Has anyone successfully used OpenAI to interpret data sets?

I have some large cohort analysis-style data sets (mainly for marketing/sales) as well as less complex data sets (monthly sales bar-charts, etc.) and I’m curious if anyone has succeeded in packaging these data sets into a way that OpenAI can provide conversational insight?

Would love to chat with you if you’ve succeeded in this!


I think Langchain as a package has a function where you could provide additional data along with the prompt to a GPT call. Might be worth having a look

Yes, I have done a similar project. It sounds like basic information QA retrieval, for testing you can follow this: openai-cookbook/Question_answering_using_embeddings.ipynb at main · openai/openai-cookbook · GitHub

For production, I suggest using a vector search engine like Weaviate.
I’m trying to open source some of my projects these days. I will update this post later.

1 Like

Hi @kevin6. Do you have any insight into whether OpenAI will increase the maximum number of tokens that can be sent in a prompt to the completions endpoint? I’ve built a Q&A system and the token limit has been one of the bigger challenges to work around. Thanks.

Depending on your dataset, the best option is to split the articles into smaller chunks, even if they increase the max tokens, with current architecture will not be more than 8k tokens.

Thanks. The token limit for embeddings is now 8000 so I was thinking they might do the same for completions relatively soon. Do you think its possible that Bing’s or Google’s version of chat is capable of accepting more tokens? I’m very curious about the capabilities of the API endpoints vs. the capabilities of the architecure that the big companies are using for their public-facing search&chat tools.
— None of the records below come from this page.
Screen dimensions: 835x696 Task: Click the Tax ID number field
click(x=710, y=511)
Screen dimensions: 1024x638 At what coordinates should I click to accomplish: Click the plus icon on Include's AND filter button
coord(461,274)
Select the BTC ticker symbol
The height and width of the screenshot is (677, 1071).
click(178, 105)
Bing and Google currently use a completely different architecture for search, but one option for them is to narrow down documents using their current architecture and then answer queries using larger language models. While this is just speculation, they probably have a lot of questions about what information will appear in their search results, what will not appear, and many other questions about fair representation in their search results. Large companies will be dealing with many different issues rather than providing the right information to users’ queries; there are many documents that are private and many companies need applications for better query searching and answers to their data.